Thursday 11 February 2016

Jim Gave The Land To The Landlords

Land reform and support for the rights of crofters and tenant farmers has for over a century been a keystone Liberal value; a symbol of what the party has stood for.  "The Land" with its clarion call for reform is the anthem of Liberalism.  Since the days of Gladstone, the party has stood up against landowner vested interests, backed invariably by the Tories.

Until now.  This week in a Scottish Parliament committee on the Land Reform Bill, Jim Hume MSP for the Liberal Democrats voted with the Tories against enhanced protection for tenant farmers.  As Scottish commentator Lesley Riddoch put it, "shameful for the party that introduced land rights for crofters in 1886".

Hume has form, having recently voted against introducing Marine Protection Areas.

But what this serves to emphasise is not only the disastrous decline of the Lib Dems in Scotland and in particular rural Scotland; but the party's total lack of vision and direction.
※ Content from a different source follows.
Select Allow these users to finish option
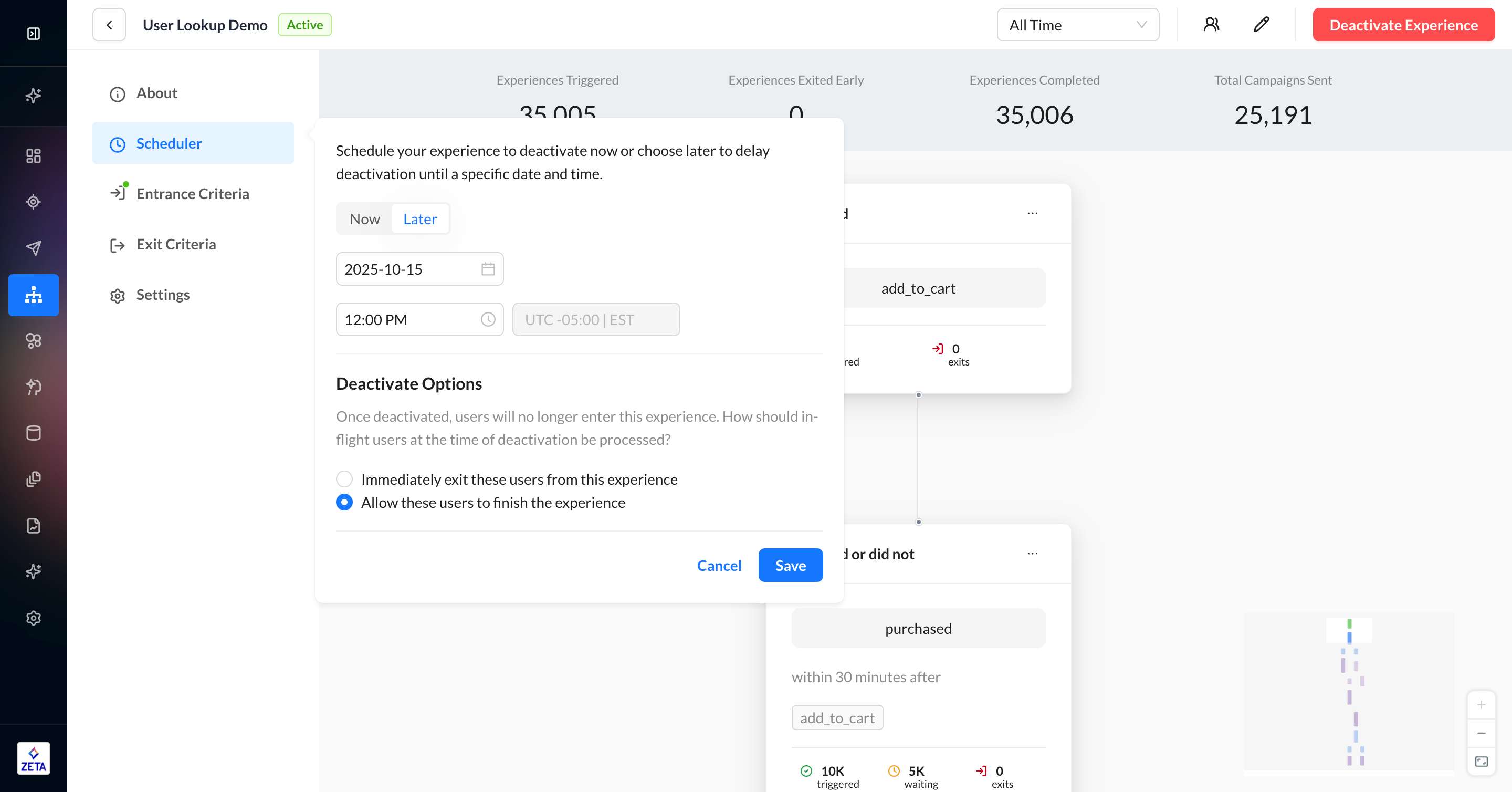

Since at least the 2014 referendum, the battle of ideas in Scottish politics has been vacated by Labour and the Lib Dems.  Astonishing in a country with a proud history of radicalism, the work of groups like the Liberal Futures group is sadly ignored by too many.  Radical politics is alive and well; but exclusively on the pro-independence side of the divide through groups like Common Weal.  As Riddoch points outthe opportunity even exists for Scotland to deliver the Liberal holy grail of a Land Value Tax; it was one of three options set out by a cross-party commission on local taxation which reported in late 2015, alongside a local income tax.  The Scottish Lib Dems have been silent on the subject.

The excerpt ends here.